Task objective => The complete set of records below must be repeated precisely as given.

═══

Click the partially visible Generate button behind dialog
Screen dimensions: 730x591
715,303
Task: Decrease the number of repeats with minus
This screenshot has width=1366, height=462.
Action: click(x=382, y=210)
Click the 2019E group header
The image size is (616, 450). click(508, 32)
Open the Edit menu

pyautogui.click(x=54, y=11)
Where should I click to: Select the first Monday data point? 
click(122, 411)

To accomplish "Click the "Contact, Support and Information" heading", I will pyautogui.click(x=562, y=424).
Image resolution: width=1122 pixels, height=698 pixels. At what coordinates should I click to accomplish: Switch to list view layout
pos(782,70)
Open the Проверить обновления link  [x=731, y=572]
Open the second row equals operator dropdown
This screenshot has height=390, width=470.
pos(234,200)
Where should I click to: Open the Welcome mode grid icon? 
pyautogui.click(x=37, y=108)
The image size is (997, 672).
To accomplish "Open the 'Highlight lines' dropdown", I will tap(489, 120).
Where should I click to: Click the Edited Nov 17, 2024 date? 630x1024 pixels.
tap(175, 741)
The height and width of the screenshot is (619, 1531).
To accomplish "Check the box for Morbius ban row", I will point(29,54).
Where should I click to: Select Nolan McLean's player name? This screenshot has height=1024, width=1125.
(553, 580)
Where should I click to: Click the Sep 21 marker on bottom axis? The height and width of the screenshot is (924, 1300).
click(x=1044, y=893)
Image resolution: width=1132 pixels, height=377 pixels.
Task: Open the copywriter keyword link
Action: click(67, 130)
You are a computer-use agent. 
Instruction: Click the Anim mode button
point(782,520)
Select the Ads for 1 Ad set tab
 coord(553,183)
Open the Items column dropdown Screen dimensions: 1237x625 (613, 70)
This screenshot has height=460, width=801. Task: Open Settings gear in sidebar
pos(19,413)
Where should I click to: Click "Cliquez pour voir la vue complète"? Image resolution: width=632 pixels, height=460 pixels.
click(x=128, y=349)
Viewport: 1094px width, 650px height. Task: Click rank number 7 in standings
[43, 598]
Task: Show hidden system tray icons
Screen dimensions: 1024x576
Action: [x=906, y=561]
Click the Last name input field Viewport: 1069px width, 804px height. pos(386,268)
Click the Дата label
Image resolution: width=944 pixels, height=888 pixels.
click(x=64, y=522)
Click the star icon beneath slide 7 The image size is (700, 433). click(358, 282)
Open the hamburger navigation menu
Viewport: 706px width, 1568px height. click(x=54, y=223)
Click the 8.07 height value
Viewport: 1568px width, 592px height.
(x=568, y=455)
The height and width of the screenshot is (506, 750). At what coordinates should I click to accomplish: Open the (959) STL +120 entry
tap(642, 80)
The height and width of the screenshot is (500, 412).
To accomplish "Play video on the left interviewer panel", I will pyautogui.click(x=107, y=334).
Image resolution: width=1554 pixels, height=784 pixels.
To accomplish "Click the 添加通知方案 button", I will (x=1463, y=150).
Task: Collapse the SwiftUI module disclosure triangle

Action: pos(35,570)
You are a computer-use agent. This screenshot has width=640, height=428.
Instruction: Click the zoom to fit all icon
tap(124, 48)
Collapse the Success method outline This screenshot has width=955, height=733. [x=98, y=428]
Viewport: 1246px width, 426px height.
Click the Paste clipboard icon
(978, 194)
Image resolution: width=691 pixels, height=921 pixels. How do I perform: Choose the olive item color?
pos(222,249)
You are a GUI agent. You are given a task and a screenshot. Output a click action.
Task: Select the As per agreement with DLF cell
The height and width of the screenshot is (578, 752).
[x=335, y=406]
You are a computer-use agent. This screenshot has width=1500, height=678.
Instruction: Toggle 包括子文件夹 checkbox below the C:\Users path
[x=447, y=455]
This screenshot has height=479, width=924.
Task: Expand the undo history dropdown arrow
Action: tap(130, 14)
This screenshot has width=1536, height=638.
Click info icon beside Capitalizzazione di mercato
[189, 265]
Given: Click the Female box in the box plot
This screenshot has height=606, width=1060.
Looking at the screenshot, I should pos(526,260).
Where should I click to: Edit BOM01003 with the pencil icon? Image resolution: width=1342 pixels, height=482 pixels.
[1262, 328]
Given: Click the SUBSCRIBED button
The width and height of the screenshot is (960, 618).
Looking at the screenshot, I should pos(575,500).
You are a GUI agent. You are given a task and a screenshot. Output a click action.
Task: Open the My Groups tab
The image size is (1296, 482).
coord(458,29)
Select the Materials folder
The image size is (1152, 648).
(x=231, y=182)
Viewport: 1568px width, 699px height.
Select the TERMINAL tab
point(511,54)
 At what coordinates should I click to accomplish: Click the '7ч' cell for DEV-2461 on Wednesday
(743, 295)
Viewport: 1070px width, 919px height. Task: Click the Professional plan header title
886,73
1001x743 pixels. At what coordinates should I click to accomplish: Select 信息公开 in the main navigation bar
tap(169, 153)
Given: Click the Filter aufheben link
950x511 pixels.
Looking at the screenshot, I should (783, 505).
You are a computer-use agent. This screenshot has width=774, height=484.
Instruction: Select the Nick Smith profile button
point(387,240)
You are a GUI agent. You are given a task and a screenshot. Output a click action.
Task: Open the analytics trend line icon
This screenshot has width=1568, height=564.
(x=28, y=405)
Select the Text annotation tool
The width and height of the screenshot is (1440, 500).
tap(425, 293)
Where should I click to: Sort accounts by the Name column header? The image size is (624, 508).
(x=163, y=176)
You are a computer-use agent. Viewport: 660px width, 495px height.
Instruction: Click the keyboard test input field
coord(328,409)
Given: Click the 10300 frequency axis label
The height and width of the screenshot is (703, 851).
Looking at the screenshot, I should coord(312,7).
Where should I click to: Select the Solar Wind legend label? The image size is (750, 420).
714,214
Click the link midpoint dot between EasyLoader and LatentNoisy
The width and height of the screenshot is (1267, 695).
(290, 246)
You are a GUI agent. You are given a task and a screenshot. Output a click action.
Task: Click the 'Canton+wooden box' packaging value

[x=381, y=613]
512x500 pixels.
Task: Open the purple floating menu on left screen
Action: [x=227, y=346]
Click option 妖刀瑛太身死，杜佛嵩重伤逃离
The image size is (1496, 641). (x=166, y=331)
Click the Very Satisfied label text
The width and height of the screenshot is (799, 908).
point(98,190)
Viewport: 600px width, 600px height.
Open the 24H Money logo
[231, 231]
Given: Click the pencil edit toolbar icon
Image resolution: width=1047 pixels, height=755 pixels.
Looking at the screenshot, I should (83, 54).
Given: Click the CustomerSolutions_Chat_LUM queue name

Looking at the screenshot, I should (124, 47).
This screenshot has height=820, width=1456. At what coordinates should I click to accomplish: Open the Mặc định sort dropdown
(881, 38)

═══

Written response =>
Click the partially visible Generate button behind dialog
Screen dimensions: 730x591
715,303
Task: Decrease the number of repeats with minus
This screenshot has width=1366, height=462.
Action: click(x=382, y=210)
Click the 2019E group header
The image size is (616, 450). click(508, 32)
Open the Edit menu

pyautogui.click(x=54, y=11)
Where should I click to: Select the first Monday data point? 
click(122, 411)

To accomplish "Click the "Contact, Support and Information" heading", I will pyautogui.click(x=562, y=424).
Image resolution: width=1122 pixels, height=698 pixels. At what coordinates should I click to accomplish: Switch to list view layout
pos(782,70)
Open the Проверить обновления link  [x=731, y=572]
Open the second row equals operator dropdown
This screenshot has height=390, width=470.
pos(234,200)
Where should I click to: Open the Welcome mode grid icon? 
pyautogui.click(x=37, y=108)
The image size is (997, 672).
To accomplish "Open the 'Highlight lines' dropdown", I will tap(489, 120).
Where should I click to: Click the Edited Nov 17, 2024 date? 630x1024 pixels.
tap(175, 741)
The height and width of the screenshot is (619, 1531).
To accomplish "Check the box for Morbius ban row", I will point(29,54).
Where should I click to: Select Nolan McLean's player name? This screenshot has height=1024, width=1125.
(553, 580)
Where should I click to: Click the Sep 21 marker on bottom axis? The height and width of the screenshot is (924, 1300).
click(x=1044, y=893)
Image resolution: width=1132 pixels, height=377 pixels.
Task: Open the copywriter keyword link
Action: click(67, 130)
You are a computer-use agent. 
Instruction: Click the Anim mode button
point(782,520)
Select the Ads for 1 Ad set tab
 coord(553,183)
Open the Items column dropdown Screen dimensions: 1237x625 (613, 70)
This screenshot has height=460, width=801. Task: Open Settings gear in sidebar
pos(19,413)
Where should I click to: Click "Cliquez pour voir la vue complète"? Image resolution: width=632 pixels, height=460 pixels.
click(x=128, y=349)
Viewport: 1094px width, 650px height. Task: Click rank number 7 in standings
[43, 598]
Task: Show hidden system tray icons
Screen dimensions: 1024x576
Action: [x=906, y=561]
Click the Last name input field Viewport: 1069px width, 804px height. pos(386,268)
Click the Дата label
Image resolution: width=944 pixels, height=888 pixels.
click(x=64, y=522)
Click the star icon beneath slide 7 The image size is (700, 433). click(358, 282)
Open the hamburger navigation menu
Viewport: 706px width, 1568px height. click(x=54, y=223)
Click the 8.07 height value
Viewport: 1568px width, 592px height.
(x=568, y=455)
The height and width of the screenshot is (506, 750). At what coordinates should I click to accomplish: Open the (959) STL +120 entry
tap(642, 80)
The height and width of the screenshot is (500, 412).
To accomplish "Play video on the left interviewer panel", I will pyautogui.click(x=107, y=334).
Image resolution: width=1554 pixels, height=784 pixels.
To accomplish "Click the 添加通知方案 button", I will (x=1463, y=150).
Task: Collapse the SwiftUI module disclosure triangle

Action: pos(35,570)
You are a computer-use agent. This screenshot has width=640, height=428.
Instruction: Click the zoom to fit all icon
tap(124, 48)
Collapse the Success method outline This screenshot has width=955, height=733. [x=98, y=428]
Viewport: 1246px width, 426px height.
Click the Paste clipboard icon
(978, 194)
Image resolution: width=691 pixels, height=921 pixels. How do I perform: Choose the olive item color?
pos(222,249)
You are a GUI agent. You are given a task and a screenshot. Output a click action.
Task: Select the As per agreement with DLF cell
The height and width of the screenshot is (578, 752).
[x=335, y=406]
You are a computer-use agent. This screenshot has width=1500, height=678.
Instruction: Toggle 包括子文件夹 checkbox below the C:\Users path
[x=447, y=455]
This screenshot has height=479, width=924.
Task: Expand the undo history dropdown arrow
Action: tap(130, 14)
This screenshot has width=1536, height=638.
Click info icon beside Capitalizzazione di mercato
[189, 265]
Given: Click the Female box in the box plot
This screenshot has height=606, width=1060.
Looking at the screenshot, I should pos(526,260).
Where should I click to: Edit BOM01003 with the pencil icon? Image resolution: width=1342 pixels, height=482 pixels.
[1262, 328]
Given: Click the SUBSCRIBED button
The width and height of the screenshot is (960, 618).
Looking at the screenshot, I should pos(575,500).
You are a GUI agent. You are given a task and a screenshot. Output a click action.
Task: Open the My Groups tab
The image size is (1296, 482).
coord(458,29)
Select the Materials folder
The image size is (1152, 648).
(x=231, y=182)
Viewport: 1568px width, 699px height.
Select the TERMINAL tab
point(511,54)
 At what coordinates should I click to accomplish: Click the '7ч' cell for DEV-2461 on Wednesday
(743, 295)
Viewport: 1070px width, 919px height. Task: Click the Professional plan header title
886,73
1001x743 pixels. At what coordinates should I click to accomplish: Select 信息公开 in the main navigation bar
tap(169, 153)
Given: Click the Filter aufheben link
950x511 pixels.
Looking at the screenshot, I should (783, 505).
You are a computer-use agent. This screenshot has width=774, height=484.
Instruction: Select the Nick Smith profile button
point(387,240)
You are a GUI agent. You are given a task and a screenshot. Output a click action.
Task: Open the analytics trend line icon
This screenshot has width=1568, height=564.
(x=28, y=405)
Select the Text annotation tool
The width and height of the screenshot is (1440, 500).
tap(425, 293)
Where should I click to: Sort accounts by the Name column header? The image size is (624, 508).
(x=163, y=176)
You are a computer-use agent. Viewport: 660px width, 495px height.
Instruction: Click the keyboard test input field
coord(328,409)
Given: Click the 10300 frequency axis label
The height and width of the screenshot is (703, 851).
Looking at the screenshot, I should coord(312,7).
Where should I click to: Select the Solar Wind legend label? The image size is (750, 420).
714,214
Click the link midpoint dot between EasyLoader and LatentNoisy
The width and height of the screenshot is (1267, 695).
(290, 246)
You are a GUI agent. You are given a task and a screenshot. Output a click action.
Task: Click the 'Canton+wooden box' packaging value

[x=381, y=613]
512x500 pixels.
Task: Open the purple floating menu on left screen
Action: [x=227, y=346]
Click option 妖刀瑛太身死，杜佛嵩重伤逃离
The image size is (1496, 641). (x=166, y=331)
Click the Very Satisfied label text
The width and height of the screenshot is (799, 908).
point(98,190)
Viewport: 600px width, 600px height.
Open the 24H Money logo
[231, 231]
Given: Click the pencil edit toolbar icon
Image resolution: width=1047 pixels, height=755 pixels.
Looking at the screenshot, I should (83, 54).
Given: Click the CustomerSolutions_Chat_LUM queue name

Looking at the screenshot, I should (124, 47).
This screenshot has height=820, width=1456. At what coordinates should I click to accomplish: Open the Mặc định sort dropdown
(881, 38)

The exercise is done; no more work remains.